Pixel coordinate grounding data
-- Opening Marker --

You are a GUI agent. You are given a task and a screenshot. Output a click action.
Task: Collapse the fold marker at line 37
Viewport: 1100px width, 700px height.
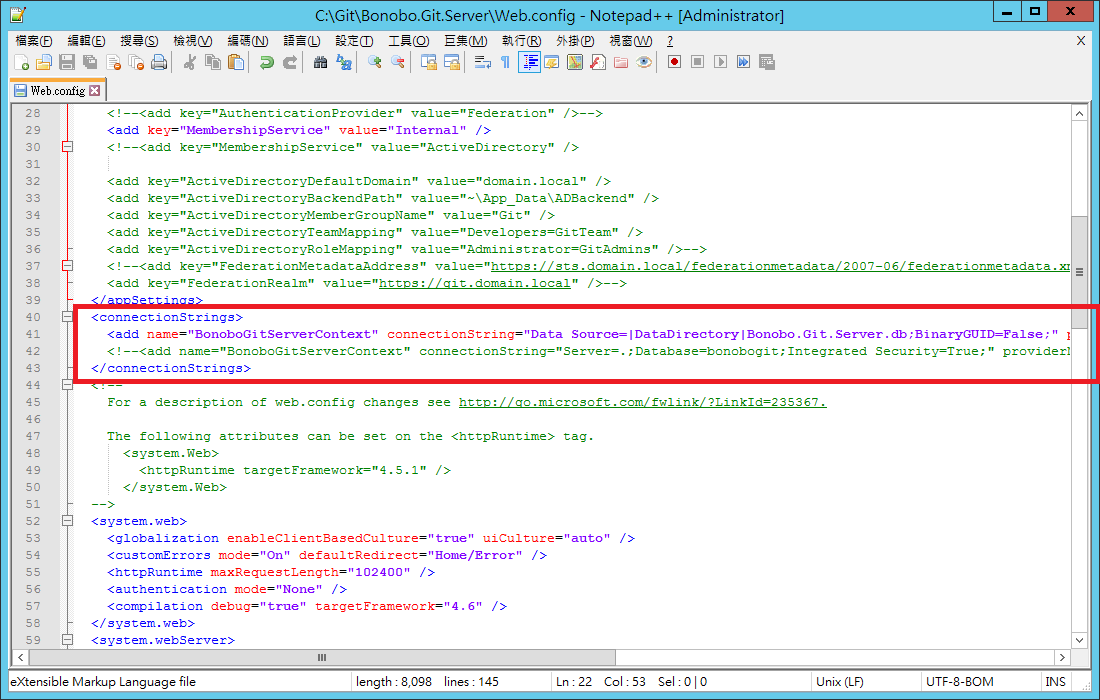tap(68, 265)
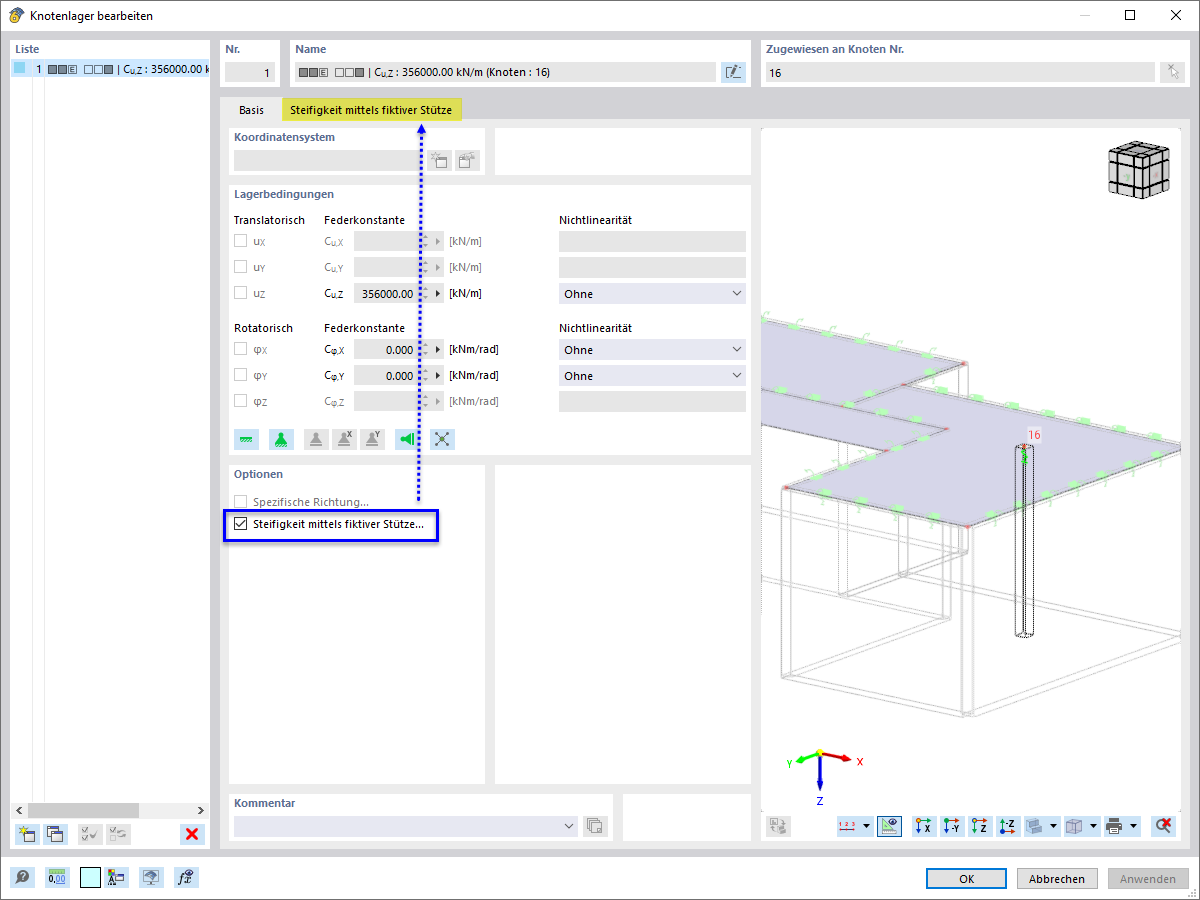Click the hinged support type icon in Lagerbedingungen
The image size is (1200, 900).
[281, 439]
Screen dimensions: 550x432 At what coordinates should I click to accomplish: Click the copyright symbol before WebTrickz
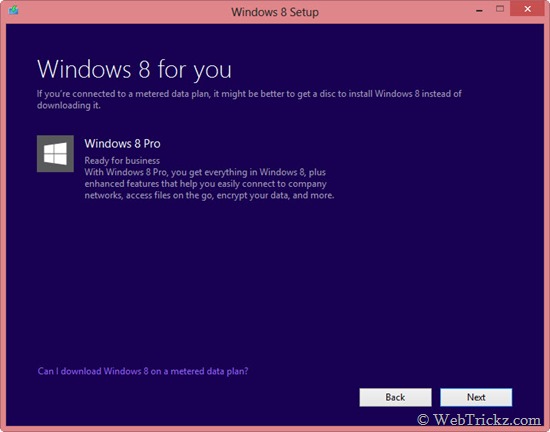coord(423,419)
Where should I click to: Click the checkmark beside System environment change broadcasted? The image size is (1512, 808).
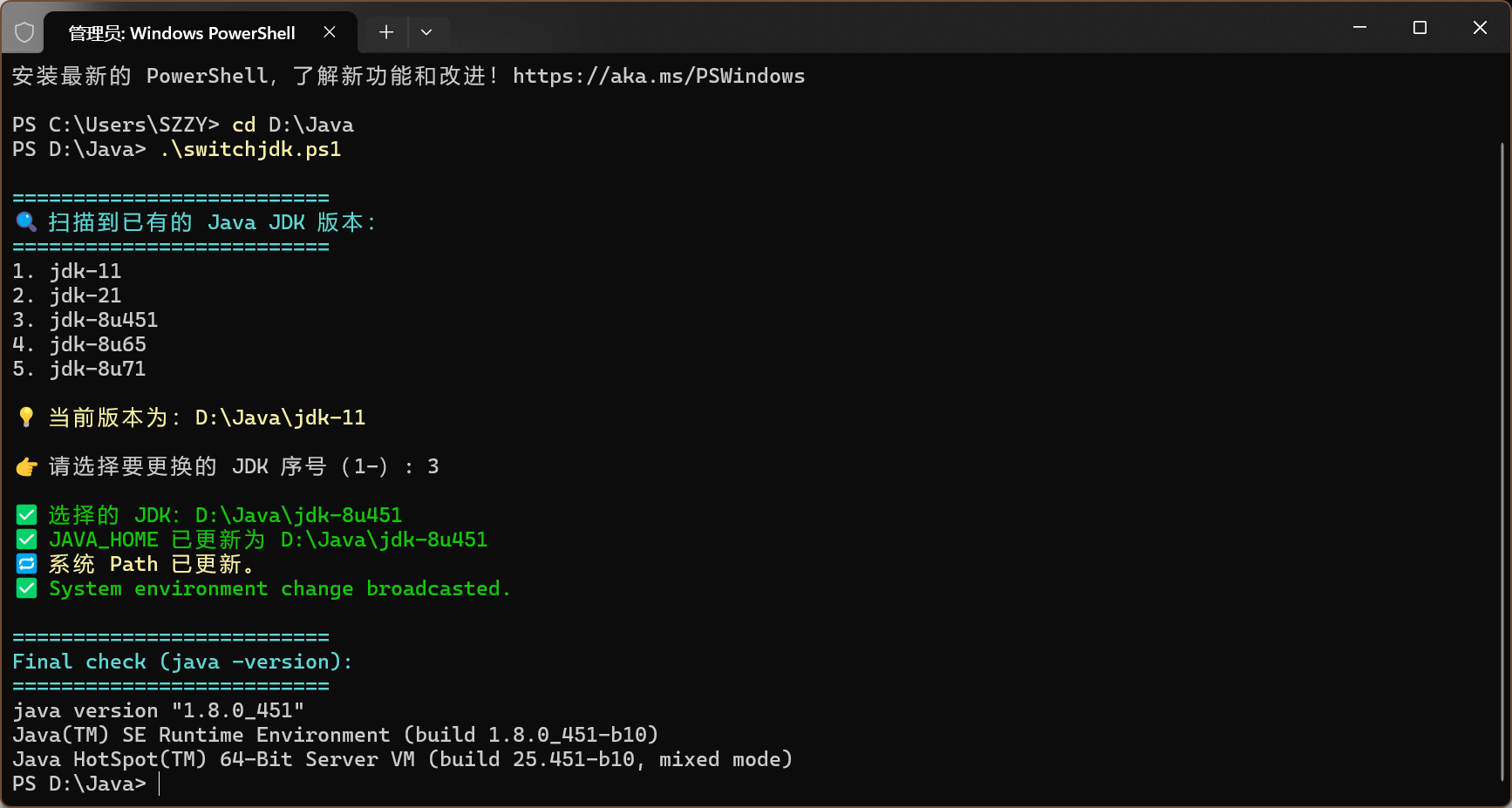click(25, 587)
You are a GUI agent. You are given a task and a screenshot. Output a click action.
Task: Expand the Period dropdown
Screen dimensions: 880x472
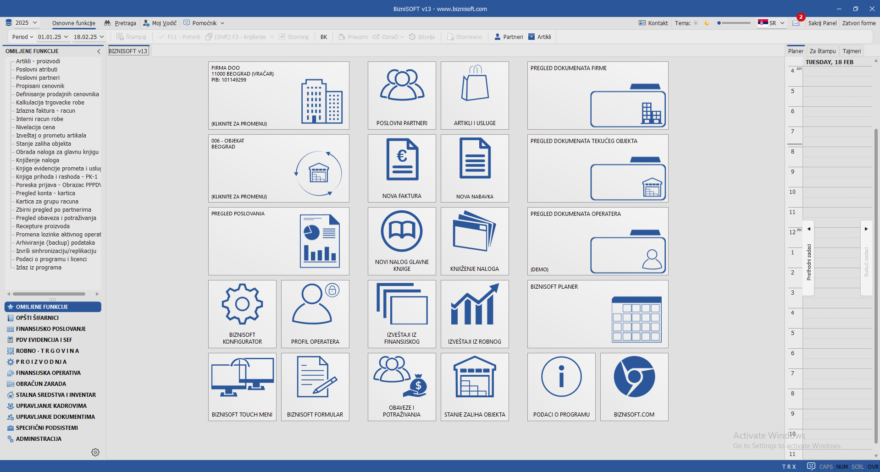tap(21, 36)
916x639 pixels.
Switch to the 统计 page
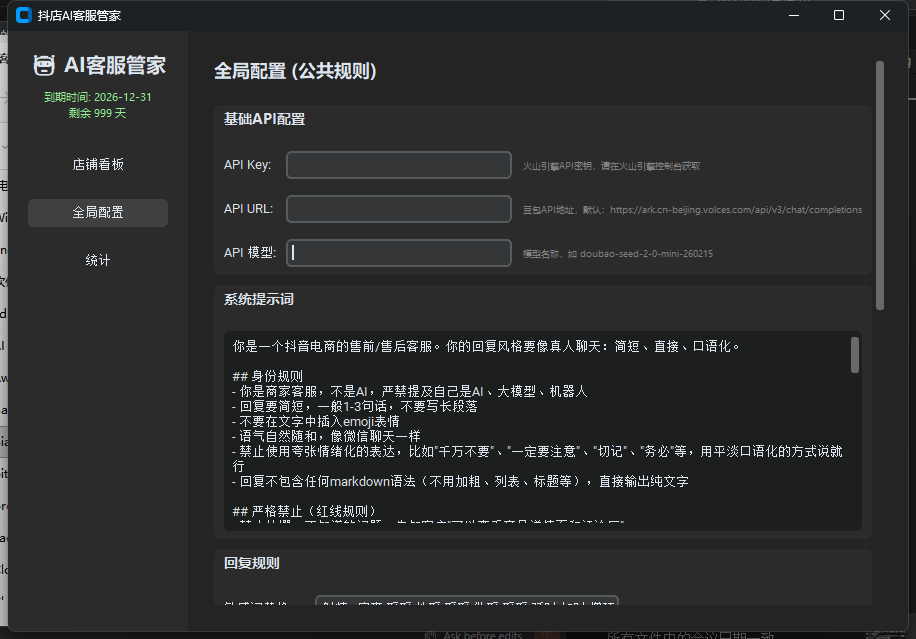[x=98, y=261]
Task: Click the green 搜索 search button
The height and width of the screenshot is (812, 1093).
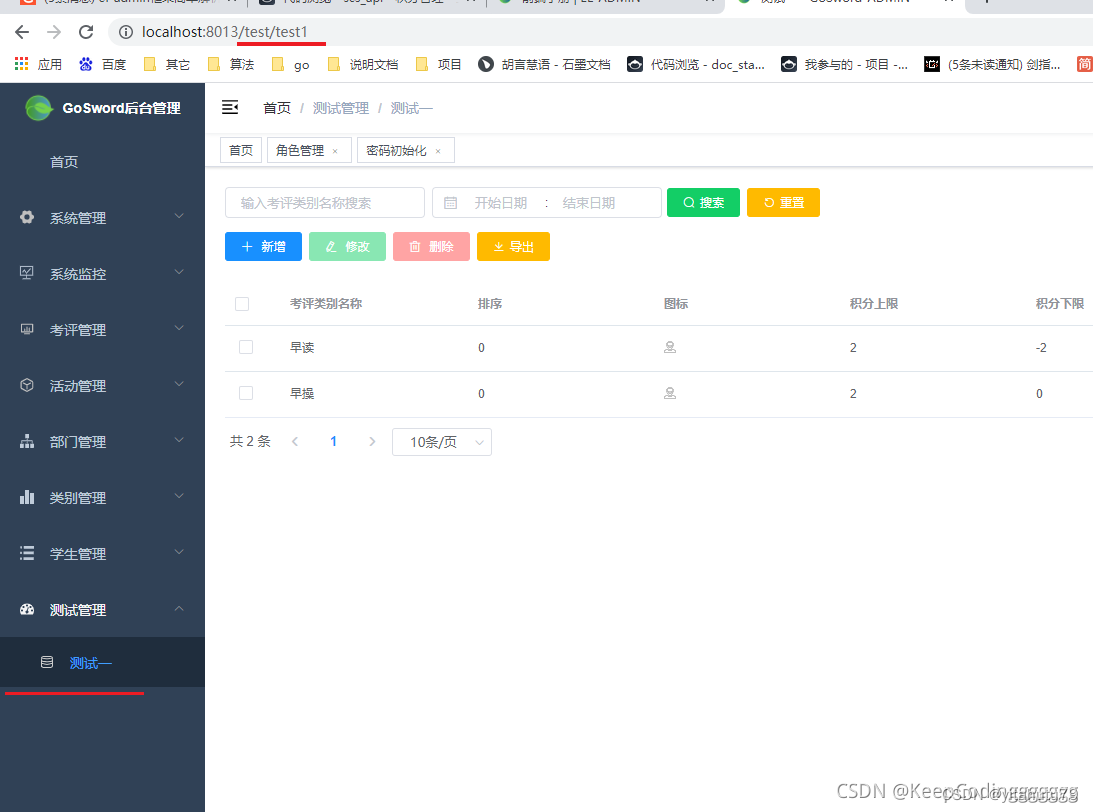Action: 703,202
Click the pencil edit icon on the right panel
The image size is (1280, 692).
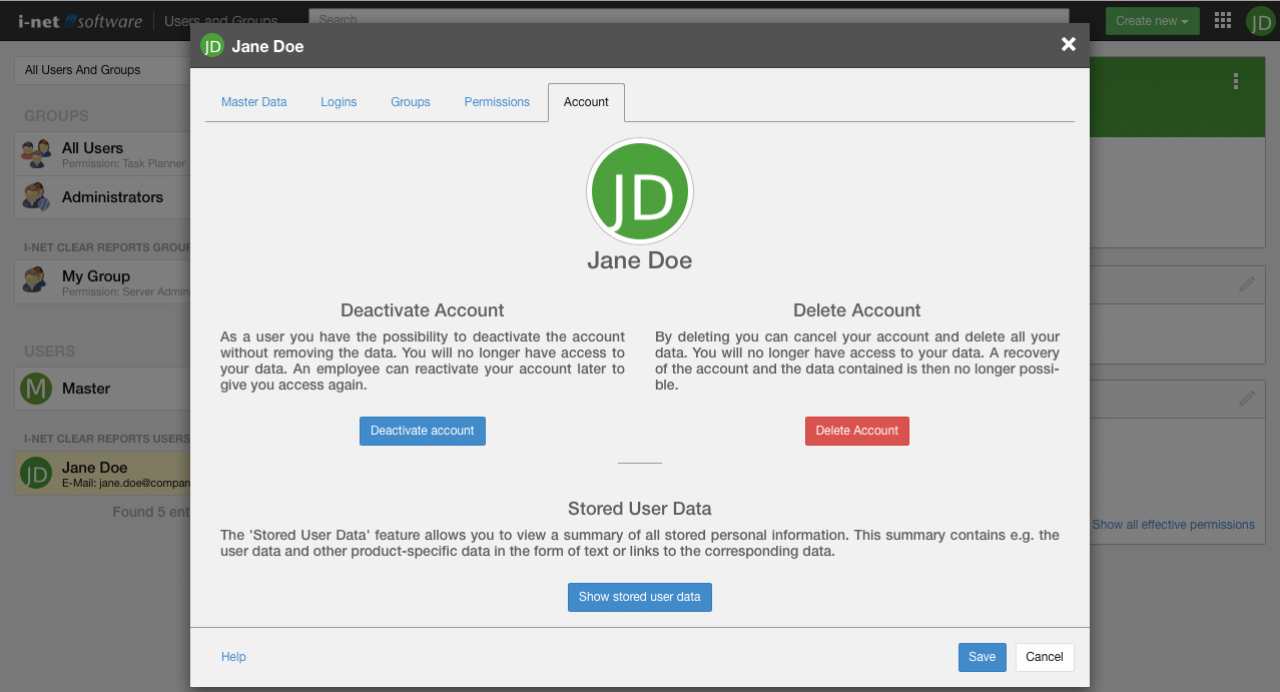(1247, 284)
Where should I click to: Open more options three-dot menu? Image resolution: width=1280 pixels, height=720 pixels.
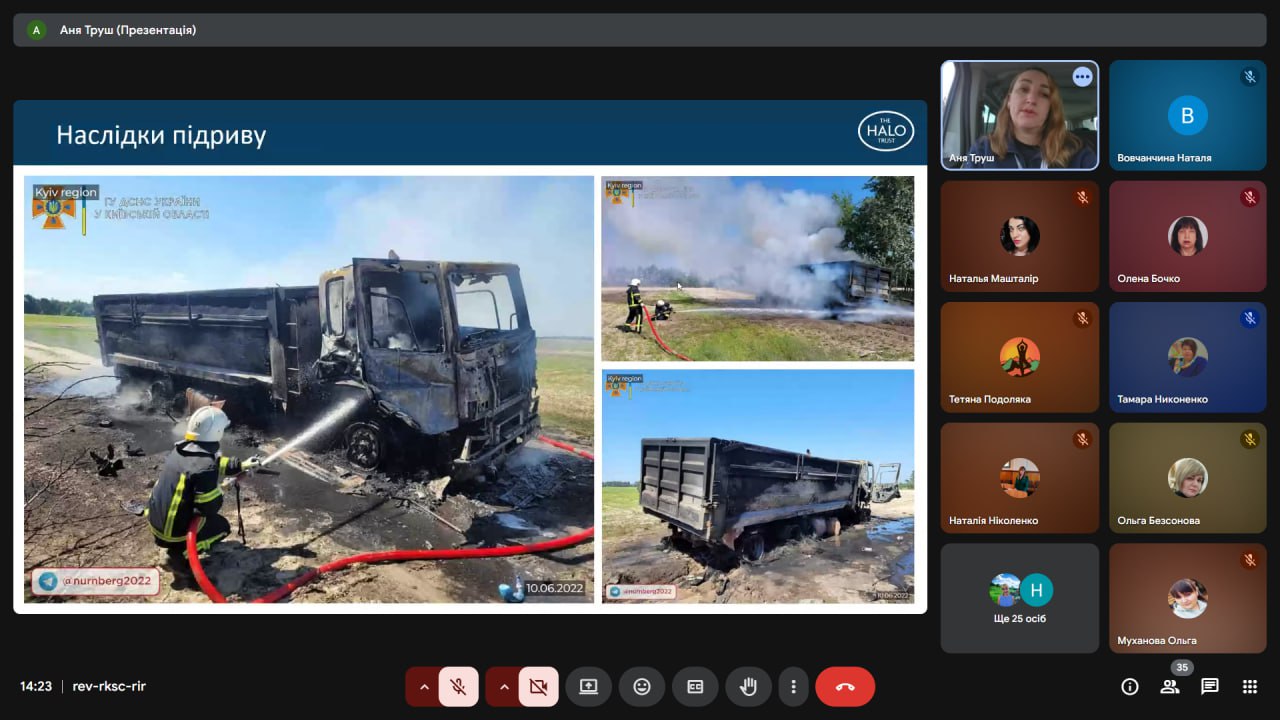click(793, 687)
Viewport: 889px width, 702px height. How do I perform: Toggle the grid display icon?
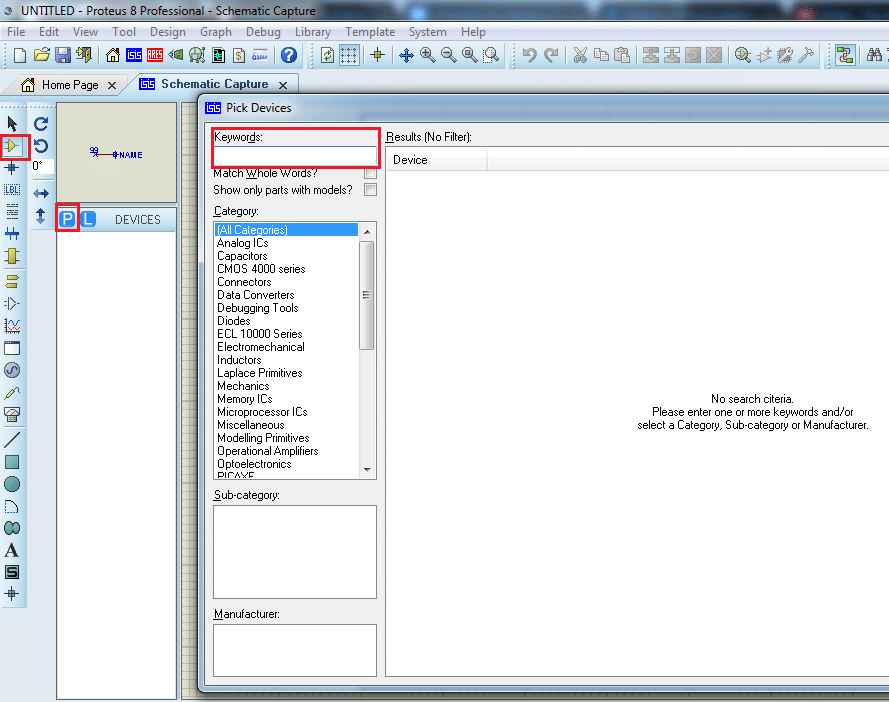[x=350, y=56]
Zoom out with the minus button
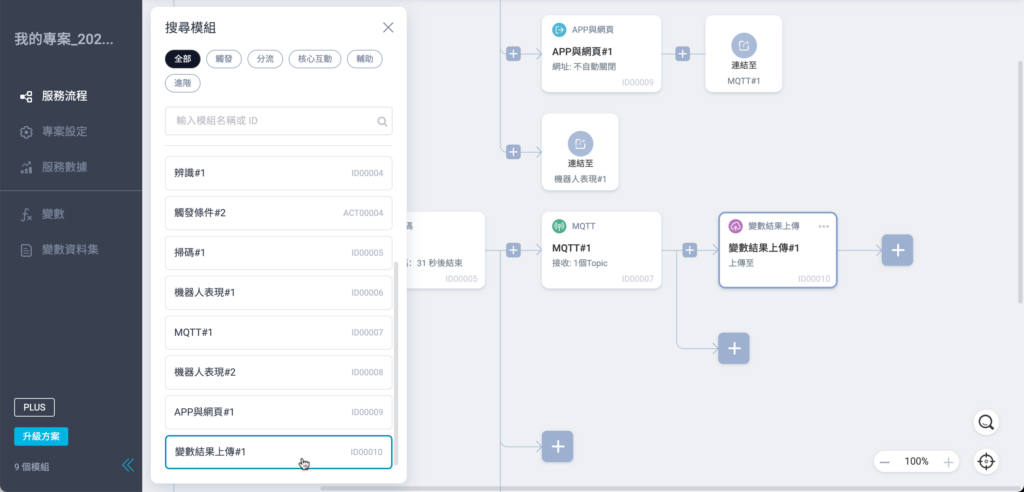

-- Closing Marker --

== PROBLEM DESCRIPTION ==
Although the records contain pictures, your copy should hold only the text, reproduced exactly.

== EXERCISE RESULT ==
You are a GUI agent. You are given a task and a screenshot. Output a click action.
Task: Collapse the fold marker at line 37
Viewport: 1100px width, 700px height.
tap(68, 265)
Click the hinged support type icon in Lagerbedingungen
The image size is (1200, 900).
[281, 439]
Screen dimensions: 550x432 At what coordinates should I click to accomplish: Click the copyright symbol before WebTrickz
coord(423,419)
Where should I click to: Click the checkmark beside System environment change broadcasted? The image size is (1512, 808).
click(25, 587)
You are a GUI agent. You are given a task and a screenshot. Output a click action.
Task: Expand the Period dropdown
Screen dimensions: 880x472
tap(21, 36)
916x639 pixels.
Switch to the 统计 page
[x=98, y=261]
Task: Click the green 搜索 search button
The height and width of the screenshot is (812, 1093).
Action: 703,202
Click the pencil edit icon on the right panel
The image size is (1280, 692).
(1247, 284)
Where should I click to: Open more options three-dot menu? Image resolution: width=1280 pixels, height=720 pixels.
click(793, 687)
Viewport: 889px width, 702px height. How do I perform: Toggle the grid display icon?
[x=350, y=56]
Zoom out with the minus button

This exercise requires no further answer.